Depuis le début des hostilités commerciales entre les deux pays en 2017, les échanges extérieurs ont connu une vraie rupture, d’après le Petersen Institute for International Economics[1]. L’étude du PIIE porte sur les exportations de biens et services américaines à destination de la Chine. À première vue, les exportations totales atteignaient en 2022 le même niveau qu’en 2016. Les raisons sont très circonstancielles : d’une part, la Covid-19 a entraîné une forte hausse des exportations de composants électroniques et de matériel médical ; d’autre part, la hausse des prix des matières premières en 2020 et 2021 a gonflé la valeur des exportations de charbon et d’hydrocarbures américains. Par ailleurs, la trêve conclue en 2020 entre les deux pays s’est traduite par une forte augmentation des exportations de produits agricoles, même si les engagements d’achats de la Chine n’ont pas été complétement tenus. Pour les autres produits manufacturés, et notamment le matériel de transport terrestre ou aérien, l’effet du découplage est très marqué ; les exportations d’avions et de motorisation ont été divisées par trois entre 2017 et 2022 et les exportations d’automobiles, de camions et de pièces détachées par 2,5. En 2022, la baisse des exportations de composants électroniques et de matériel médical a été deux fois plus sévère que celles de l’ensemble des importations chinoises. Enfin, les exportations de services ont diminué d’environ 30% entre 2017 et 2022.
Les conséquences du découplage structurel entre les États-Unis et la Chine pour les pays émergents sont multiples, avec des effets potentiellement opposés en matière d’’évolution les échanges extérieurs de marchandises et de services[2].

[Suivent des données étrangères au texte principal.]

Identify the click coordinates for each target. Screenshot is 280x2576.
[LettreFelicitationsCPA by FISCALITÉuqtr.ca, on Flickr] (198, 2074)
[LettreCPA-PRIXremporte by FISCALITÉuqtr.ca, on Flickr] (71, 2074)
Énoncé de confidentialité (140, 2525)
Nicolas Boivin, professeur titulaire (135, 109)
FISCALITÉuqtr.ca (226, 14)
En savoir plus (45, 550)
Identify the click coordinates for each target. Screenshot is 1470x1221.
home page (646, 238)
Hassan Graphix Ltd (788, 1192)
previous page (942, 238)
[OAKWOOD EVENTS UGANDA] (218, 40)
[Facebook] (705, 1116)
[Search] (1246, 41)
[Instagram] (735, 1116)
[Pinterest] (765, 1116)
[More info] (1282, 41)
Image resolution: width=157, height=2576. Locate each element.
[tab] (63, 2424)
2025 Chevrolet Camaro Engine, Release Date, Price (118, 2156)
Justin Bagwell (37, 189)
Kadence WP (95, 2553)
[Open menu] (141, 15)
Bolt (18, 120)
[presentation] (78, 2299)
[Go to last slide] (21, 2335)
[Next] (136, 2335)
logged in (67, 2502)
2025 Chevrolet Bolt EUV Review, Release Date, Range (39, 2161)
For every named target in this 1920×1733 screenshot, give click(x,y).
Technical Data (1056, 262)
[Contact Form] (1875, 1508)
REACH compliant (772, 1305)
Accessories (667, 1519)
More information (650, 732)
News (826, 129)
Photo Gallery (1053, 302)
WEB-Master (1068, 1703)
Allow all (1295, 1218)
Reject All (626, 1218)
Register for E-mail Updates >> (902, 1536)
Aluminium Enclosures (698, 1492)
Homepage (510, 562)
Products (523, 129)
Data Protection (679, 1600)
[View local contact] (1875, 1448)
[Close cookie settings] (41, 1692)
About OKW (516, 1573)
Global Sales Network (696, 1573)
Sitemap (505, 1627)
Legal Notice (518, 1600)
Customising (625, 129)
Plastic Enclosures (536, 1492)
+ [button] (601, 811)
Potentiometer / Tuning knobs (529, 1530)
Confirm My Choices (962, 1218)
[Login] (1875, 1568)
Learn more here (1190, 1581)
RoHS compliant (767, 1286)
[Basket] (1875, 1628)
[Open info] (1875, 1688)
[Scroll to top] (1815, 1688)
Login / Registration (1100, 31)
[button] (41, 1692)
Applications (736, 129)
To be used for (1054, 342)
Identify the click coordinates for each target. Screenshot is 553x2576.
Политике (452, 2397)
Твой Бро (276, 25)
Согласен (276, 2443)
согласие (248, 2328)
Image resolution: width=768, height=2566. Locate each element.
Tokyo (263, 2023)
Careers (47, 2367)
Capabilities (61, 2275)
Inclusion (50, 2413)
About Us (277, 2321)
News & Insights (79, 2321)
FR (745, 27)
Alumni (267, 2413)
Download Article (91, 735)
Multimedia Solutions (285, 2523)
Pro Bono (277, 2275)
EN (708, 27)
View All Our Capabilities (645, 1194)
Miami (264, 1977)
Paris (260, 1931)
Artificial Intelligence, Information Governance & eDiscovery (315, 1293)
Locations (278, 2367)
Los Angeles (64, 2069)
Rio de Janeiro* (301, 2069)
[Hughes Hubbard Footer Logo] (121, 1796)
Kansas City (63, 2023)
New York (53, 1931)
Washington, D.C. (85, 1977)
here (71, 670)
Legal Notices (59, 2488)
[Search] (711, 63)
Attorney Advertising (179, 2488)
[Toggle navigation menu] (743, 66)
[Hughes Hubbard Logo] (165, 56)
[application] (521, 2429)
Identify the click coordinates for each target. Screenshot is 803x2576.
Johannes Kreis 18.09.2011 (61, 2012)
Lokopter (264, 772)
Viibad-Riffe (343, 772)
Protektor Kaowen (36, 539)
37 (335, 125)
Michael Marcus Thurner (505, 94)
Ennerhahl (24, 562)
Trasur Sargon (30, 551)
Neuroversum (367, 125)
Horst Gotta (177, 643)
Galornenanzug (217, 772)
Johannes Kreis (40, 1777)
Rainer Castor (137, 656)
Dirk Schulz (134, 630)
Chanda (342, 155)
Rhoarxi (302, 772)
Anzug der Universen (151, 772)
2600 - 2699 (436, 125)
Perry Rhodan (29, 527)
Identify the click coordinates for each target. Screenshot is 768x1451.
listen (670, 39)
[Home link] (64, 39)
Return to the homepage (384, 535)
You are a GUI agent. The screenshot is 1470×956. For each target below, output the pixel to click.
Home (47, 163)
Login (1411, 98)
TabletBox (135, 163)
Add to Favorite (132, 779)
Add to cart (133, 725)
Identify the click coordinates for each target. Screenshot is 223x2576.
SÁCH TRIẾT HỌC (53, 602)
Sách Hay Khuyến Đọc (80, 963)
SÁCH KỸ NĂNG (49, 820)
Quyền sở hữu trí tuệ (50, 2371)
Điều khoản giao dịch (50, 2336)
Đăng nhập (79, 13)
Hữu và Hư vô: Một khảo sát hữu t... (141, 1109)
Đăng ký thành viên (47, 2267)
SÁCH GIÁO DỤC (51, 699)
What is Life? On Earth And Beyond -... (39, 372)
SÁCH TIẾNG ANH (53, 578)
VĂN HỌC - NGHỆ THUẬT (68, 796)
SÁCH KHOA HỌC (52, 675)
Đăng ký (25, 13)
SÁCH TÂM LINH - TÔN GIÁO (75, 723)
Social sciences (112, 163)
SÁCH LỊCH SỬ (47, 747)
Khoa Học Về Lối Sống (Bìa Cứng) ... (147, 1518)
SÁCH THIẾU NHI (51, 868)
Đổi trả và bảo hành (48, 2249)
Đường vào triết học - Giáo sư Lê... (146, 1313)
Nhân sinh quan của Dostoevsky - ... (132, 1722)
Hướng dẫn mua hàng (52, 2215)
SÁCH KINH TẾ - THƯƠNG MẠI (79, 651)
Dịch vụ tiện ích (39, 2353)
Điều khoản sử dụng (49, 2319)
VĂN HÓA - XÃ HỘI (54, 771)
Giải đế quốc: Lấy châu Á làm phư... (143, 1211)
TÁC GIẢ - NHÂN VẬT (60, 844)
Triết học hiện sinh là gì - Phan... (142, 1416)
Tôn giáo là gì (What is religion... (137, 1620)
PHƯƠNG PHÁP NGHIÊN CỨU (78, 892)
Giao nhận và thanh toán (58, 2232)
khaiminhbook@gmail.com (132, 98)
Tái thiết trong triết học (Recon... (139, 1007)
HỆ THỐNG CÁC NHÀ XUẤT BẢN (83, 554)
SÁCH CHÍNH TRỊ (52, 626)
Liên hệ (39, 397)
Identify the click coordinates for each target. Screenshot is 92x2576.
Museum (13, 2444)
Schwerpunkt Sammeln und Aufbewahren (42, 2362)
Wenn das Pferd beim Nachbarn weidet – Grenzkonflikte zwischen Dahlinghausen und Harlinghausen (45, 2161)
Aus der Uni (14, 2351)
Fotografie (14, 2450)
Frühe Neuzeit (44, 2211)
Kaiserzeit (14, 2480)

Plus précisément, la rupture partielle des échanges entre les deux puissances, qu’elle résulte de l’augmentation des barrières tarifaires ou des interdictions et restrictions aux échanges, a évidemment un effet négatif sur le commerce extérieur des pays tiers par le jeu du multiplicateur du commerce international. La rupture a également des conséquences liées à la participation des pays tiers aux chaînes de valeur. D’après le FMI, les conséquences sont cependant très différentes selon le statut du pays. Si le pays peut se substituer aux États-Unis ou la Chine comme fournisseur dans les nouvelles chaînes de valeur, il sera gagnant. Au contraire, s'il n’est qu’un simple maillon des chaînes existantes, sans capacité de renforcer sa position parmi les fournisseurs, il subira, au mieux, les répercussions de la hausse des tarifs extérieurs, au pire, il sera évincé des nouvelles chaînes de valeur.
On pourrait penser que les pays les plus industrialisés, disposant d’un appareil productif diversifié et proche géographiquement de la Chine ou des États-Unis, seront parmi les gagnants. Or, l’étude du FMI indique qu’entre 2018 et 2022, la part du Japon et de la Corée du Sud dans les importations chinoises a diminué alors que celles de l’Inde, de la Malaisie et du Vietnam ont augmenté. Au sein des pays asiatiques, il n’y a que Taiwan qui valide ce présupposé. Vis-à-vis des États-Unis, le Mexique pourrait a priori tirer son épingle du jeu. Or, entre 2018 et 2012, la part des exportations de produits manufacturés mexicains dans le total des importations américaines (hors pétrole) n’a que modérément augmenté (de 14,8% à 15,6%).
On peut se rassurer en se disant que la contraction générale des exportations au cours des derniers mois est principalement due à des causes conjoncturelles. Néanmoins, jusqu’à présent et même si le sujet nécessite d’être approfondi, l’impact du découplage entre les États-Unis et la Chine n’est pas de nature à arranger les choses.